Legia Warszawa odpadła z eliminacji do Ligi Mistrzów mimo zwycięstwa ze Spartakiem Trnawa (1:0). Uwagę wielu telewidzów podczas meczu przykuły tajemnicze plamy, które pojawiały się na koszulkach piłkarzy. Czyżby gospodarze pomalowali trawę na zielono? Zdjęcie rękawic Arkadiusza Malarza wyjaśnia sprawę.
Legia Warszawa nie zagra w tym sezonie w Lidze Mistrzów. Piłkarze, co prawda skromnie wygrali ze Spartakiem Trnawa (1:0), lecz w dwumeczu lepsi okazali się Słowacy (2:1). Fatalny poziom gry nie był jednak jedynym tematem, o którym dyskutowano w związku ze spotkaniem.
W środę pisaliśmy o tajemniczych zielonych śladach na koszulkach, rękach i twarzach zawodników obu drużyn. Szczególnie dobrze było je widać na białych strojach piłkarzy Legii.
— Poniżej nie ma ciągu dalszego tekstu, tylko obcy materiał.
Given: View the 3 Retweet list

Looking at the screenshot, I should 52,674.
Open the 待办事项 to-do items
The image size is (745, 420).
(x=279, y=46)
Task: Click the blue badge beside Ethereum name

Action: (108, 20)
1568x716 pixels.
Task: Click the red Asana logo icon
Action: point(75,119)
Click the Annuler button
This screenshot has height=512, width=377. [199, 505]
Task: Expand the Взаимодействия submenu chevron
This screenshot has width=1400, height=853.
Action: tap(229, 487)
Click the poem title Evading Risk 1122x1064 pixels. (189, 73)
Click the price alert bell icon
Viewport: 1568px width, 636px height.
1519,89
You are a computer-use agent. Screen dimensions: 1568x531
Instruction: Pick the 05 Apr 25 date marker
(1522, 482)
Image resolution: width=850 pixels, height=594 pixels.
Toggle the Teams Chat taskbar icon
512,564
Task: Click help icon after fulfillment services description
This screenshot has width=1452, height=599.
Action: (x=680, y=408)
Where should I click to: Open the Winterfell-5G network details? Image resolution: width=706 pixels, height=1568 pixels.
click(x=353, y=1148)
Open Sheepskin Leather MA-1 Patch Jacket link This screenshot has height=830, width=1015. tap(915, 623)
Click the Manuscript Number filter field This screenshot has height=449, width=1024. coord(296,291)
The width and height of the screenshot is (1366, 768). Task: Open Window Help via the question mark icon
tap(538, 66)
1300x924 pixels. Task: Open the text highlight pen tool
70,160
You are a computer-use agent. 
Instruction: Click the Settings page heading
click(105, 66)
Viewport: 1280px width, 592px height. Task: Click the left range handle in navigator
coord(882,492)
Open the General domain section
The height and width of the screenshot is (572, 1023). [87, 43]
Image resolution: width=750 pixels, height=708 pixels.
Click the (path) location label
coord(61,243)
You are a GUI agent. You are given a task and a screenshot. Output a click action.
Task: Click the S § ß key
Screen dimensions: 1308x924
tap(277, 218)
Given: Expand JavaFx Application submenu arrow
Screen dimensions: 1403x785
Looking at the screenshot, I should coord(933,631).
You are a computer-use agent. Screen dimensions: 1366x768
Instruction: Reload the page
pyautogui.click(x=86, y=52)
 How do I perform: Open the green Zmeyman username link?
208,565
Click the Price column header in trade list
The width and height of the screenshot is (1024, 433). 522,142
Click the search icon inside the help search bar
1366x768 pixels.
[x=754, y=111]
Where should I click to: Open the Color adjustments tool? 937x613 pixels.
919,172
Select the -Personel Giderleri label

W sieci pojawiły się liczne zdjęcia „zielonych piłkarzy”.
Słowacy ze @FCSpartakTrnava nawet trawę na zielono pomalowali na przyjazd @LegiaWarszawa :P #spaleg pic.twitter.com/55O25WdPyW
— FotoPyK (@FotoPyK) 31 lipca 2018
O tym, co się działo na boisku najlepiej świadczy zdjęcie, które opublikowała Daria Kabała-Malarz, żona bramkarza Legii. Rękawice piłkarza są zupełnie zielone po wewnętrznej stronie.
Malowany wrócił. pic.twitter.com/EWKDXcPxeb
— Daria Kabała-Malarz (@DariaKabala) 1 sierpnia 2018
Zielona farba na murawie?
Źródło plam stało się przedmiotem dociekań internautów, jeszcze w czasie meczu. Dominującą wersją jest farba, którą pomalowano murawę. Jednak nie jest to jedyna możliwość. Maciej Wąsowski z „Przeglądu Sportowego”, co prawda nie wyklucza pomalowania murawy, ale podał również inną możliwość.
„Te zielone ślady na koszulkach i dłoniach piłkarzy obu drużyn to pomalowana zieloną farbą wysuszona trawa albo nierozpuszczony nawóz. Tak czy inaczej wygląda to komicznie. Organizacyjnie parodia Ligi Mistrzów, nawet jak na poziom eliminacji” – wyjaśniał dziennikarz na Twitterze.